On Mon, 01 May 2000, Christopher Browne wrote:

> By the way, another moment that I _would_ consider of some value would be
> the moment at which the split was marked as "reconciled as clear."  (To
> connect this to the other discussion about Reconciliation...)

> I have had occasion to care about this; with an account that had _hundreds_
> of transactions per month, it became a matter of some importance to be able
> to trace back to know which month the transaction cleared the bank.

Just as you mention the 3 different times associated with the entry of a 
transaction and conclude that "time posted to gnucash" is least valuable,
I think the same is true of reconciliation.
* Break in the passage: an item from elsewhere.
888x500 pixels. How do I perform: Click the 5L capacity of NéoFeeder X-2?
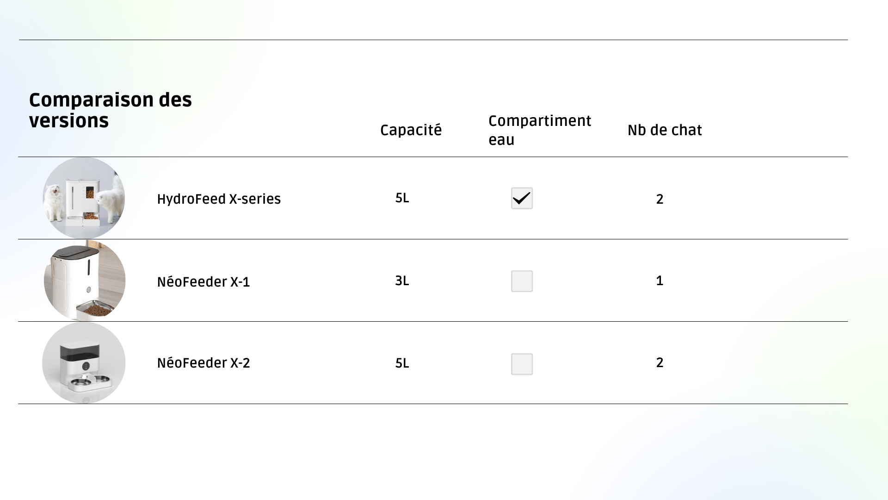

When you did the reconciliation is much less important than the period for 
which you are doing the reconciliation.

For example, assuming that I just balanced my checkbook year-to-date.
Yes, it is sloppy to wait so long, but it happens. Now, just to make matters 
worse, I balanced my April statement first. Then I did January, etc.

When I come back later, I don't care at all that I reconciled that check on 
May 1. What I want to know is that it cleared the bank in March.
> This was on paper, so what I'd do was to use a different symbol each month
> to mark items as "reconciled."

Dave Peticolas wrote:
> We track that date, sort of.

How about using the "ending date" of the statement period instead?